Однажды осенью сорок первого мы поехали с ним на Новодевичье кладбище, просто так, в тишину могил и снега. Долго ходили в этом скорбном лесу из мрамора и гранита, вглядывались в эпитафии. Тех, кого я близко знал и любил, здесь, к счастью, еще не было. А Павленко уже находил в этом некрополе старых друзей. Он был тих и грустен. Мы миновали ограду, пошли к Пироговской. Я сказал:
— Знаешь, когда хоронят военного, то после траурного обряда и печальной музыки оркестр, уходя под строевой шаг, играет веселый марш.
— Это гуманно, — отозвался Павленко. И, задумчиво разворачивая рукой свою «лесенку», добавил: — Хорошо, что не польку... А скажи мне, какую надпись ты сочинил бы для собственного надгробия — живи сто лет! Раньше предусмотрительные люди заботились о таких делах еще при жизни. Не передоверяли никому!
То была неспровоцированная агрессия, и она требовала серьезного ответа.
— Я хотел бы лежать под памятником Неизвестному писателю.
— Ишь какой, — мгновенно прицелился Павленко, — Молодой, а заносишься... Я бы и сам охотно пристроился под такой надписью.
— Это ты-то?

________________

→ Задание 1:
Куда, согласно отрывку, поехали с Павленко однажды осенью сорок первого?
→ Задание 2:
Объясните по отрывку, почему на вопрос Павленко о надписи для собственного надгробия последовал серьезный ответ.
→ Задание 3:
Продолжите отрывок о прогулке по Новодевичьему кладбищу, начав сразу после реплики «— Это ты-то?».

→ Блок данных:
________________

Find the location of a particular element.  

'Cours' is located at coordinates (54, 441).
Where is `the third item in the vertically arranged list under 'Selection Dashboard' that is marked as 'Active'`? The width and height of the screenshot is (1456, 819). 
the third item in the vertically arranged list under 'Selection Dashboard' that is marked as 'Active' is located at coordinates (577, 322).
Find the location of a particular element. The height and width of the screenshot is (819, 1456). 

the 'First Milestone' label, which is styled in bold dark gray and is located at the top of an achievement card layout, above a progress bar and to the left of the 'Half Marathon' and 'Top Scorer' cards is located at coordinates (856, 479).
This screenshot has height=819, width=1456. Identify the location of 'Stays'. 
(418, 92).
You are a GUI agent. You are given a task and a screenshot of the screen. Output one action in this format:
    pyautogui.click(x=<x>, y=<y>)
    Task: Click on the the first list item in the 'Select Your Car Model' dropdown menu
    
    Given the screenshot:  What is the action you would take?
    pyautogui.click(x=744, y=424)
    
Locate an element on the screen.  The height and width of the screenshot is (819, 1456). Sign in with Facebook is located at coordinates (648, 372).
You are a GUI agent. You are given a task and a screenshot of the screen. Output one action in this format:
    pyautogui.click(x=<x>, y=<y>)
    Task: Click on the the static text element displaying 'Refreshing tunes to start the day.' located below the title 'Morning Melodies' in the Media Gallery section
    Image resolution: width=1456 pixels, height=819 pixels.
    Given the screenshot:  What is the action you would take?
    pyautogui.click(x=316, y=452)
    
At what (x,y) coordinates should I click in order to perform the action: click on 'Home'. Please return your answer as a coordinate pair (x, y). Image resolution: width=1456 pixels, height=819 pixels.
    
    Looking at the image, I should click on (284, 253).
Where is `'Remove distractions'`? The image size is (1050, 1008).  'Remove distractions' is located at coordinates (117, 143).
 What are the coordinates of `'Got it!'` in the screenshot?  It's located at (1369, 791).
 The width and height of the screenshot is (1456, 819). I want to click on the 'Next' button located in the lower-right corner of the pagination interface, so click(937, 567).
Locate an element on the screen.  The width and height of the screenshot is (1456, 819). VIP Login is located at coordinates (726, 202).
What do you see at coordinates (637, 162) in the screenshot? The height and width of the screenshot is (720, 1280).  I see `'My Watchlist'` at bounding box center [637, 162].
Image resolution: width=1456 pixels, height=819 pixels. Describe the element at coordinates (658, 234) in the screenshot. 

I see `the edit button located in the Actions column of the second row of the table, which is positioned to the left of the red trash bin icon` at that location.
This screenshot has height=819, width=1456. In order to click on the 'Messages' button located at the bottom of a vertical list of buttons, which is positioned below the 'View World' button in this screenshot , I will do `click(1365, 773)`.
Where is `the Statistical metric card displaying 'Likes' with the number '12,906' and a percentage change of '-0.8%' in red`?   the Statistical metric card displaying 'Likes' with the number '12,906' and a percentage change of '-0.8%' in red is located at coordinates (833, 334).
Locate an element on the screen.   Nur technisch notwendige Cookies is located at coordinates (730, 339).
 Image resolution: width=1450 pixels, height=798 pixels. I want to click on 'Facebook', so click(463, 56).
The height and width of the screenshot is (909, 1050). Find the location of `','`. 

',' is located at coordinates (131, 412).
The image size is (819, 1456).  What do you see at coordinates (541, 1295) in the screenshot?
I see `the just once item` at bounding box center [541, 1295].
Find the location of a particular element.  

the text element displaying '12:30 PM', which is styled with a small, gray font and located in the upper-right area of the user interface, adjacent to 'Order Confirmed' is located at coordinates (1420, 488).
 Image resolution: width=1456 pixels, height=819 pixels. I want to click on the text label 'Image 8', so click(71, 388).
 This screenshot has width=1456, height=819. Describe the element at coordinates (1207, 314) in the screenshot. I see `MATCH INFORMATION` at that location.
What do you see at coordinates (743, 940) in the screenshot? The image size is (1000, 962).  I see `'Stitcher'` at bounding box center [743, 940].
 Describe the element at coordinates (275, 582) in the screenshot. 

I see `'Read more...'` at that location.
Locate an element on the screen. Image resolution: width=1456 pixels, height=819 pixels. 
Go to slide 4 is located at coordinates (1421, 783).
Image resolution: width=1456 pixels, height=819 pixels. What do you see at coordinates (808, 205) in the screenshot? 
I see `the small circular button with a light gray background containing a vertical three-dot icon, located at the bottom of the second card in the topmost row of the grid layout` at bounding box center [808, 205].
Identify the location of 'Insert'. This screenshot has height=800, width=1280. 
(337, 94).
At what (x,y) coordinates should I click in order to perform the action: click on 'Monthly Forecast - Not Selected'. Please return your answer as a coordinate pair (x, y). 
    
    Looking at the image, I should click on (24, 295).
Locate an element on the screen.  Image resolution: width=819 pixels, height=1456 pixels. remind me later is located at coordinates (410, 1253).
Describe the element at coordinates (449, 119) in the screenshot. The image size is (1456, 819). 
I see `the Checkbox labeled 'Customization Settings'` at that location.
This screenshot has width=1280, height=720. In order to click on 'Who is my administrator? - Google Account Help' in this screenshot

________________

→ Ответ 1:
На Новодевичье кладбище.

→ Ответ 2:
Вопрос Павленко назван в отрывке неспровоцированной агрессией, а такая агрессия требовала серьезного ответа. Поэтому в ответ прозвучало желание лежать под памятником Неизвестному писателю.

→ Ответ 3:
— Это я-то!
Вот мы и сыграли себе веселый марш.
Да, Павленко, с которым я имел счастье дружить, был застенчив и неуверен в себе. Я не знаю писателя советских дней, который бы так, как он, безжалостно и публично оценивал все, что вышло из-под его пера. Он поругивал «Азиатские рассказы». Был недоволен «Пустыней», «Баррикадами». Ему хотелось переписать «На Востоке». Многое ему не нравилось в «Счастье». Виновато спрашивал о своем отличном очерке: «Ну как, пригодится это слабое сочинение?» И в этом вопросе не было и тени иронии, а только мучительное сознание того, что такое подлинная литература.
Из физики известно: на человека давит столб воздуха, уходящий высоко в атмосферу. На Павленко, человека блестяще образованного, давил столб мировой литературы, уходящей в античность. Он был уже известен, любим читателем, но бранил себя все яростнее.
4Помню, как мы ехали в самую первую совместную командировку на фронт.
Ранним утром серенького дня перед зданием редакции нас ожидала «эмка». Стали укладываться. Переднее сиденье было покрыто темно-малиновым ковром, низко свисавшим через спинку. В путанице его изломанного рисунка мне неясно почудились очертания еще более темных, каких-то уже совсем черно-малиновых драконов. «Откуда эта роскошь?» — спросил я у водителя. «Майор Шестопалов дали, со склада выписали. Их там много. Эвакуированные».
Мы миновали ежи и надолбы окраины и выехали на Волоколамское шоссе. Прямо перед моими глазами из непостижимых глубин ворса поднималась пещерная пасть дракона. Я с надеждой поглядывал на Павленко, предвкушая неизбежный поход в таинственное царство ковроведения.
— Чего тебе? — спросил Петр, поймав мой просительный взгляд.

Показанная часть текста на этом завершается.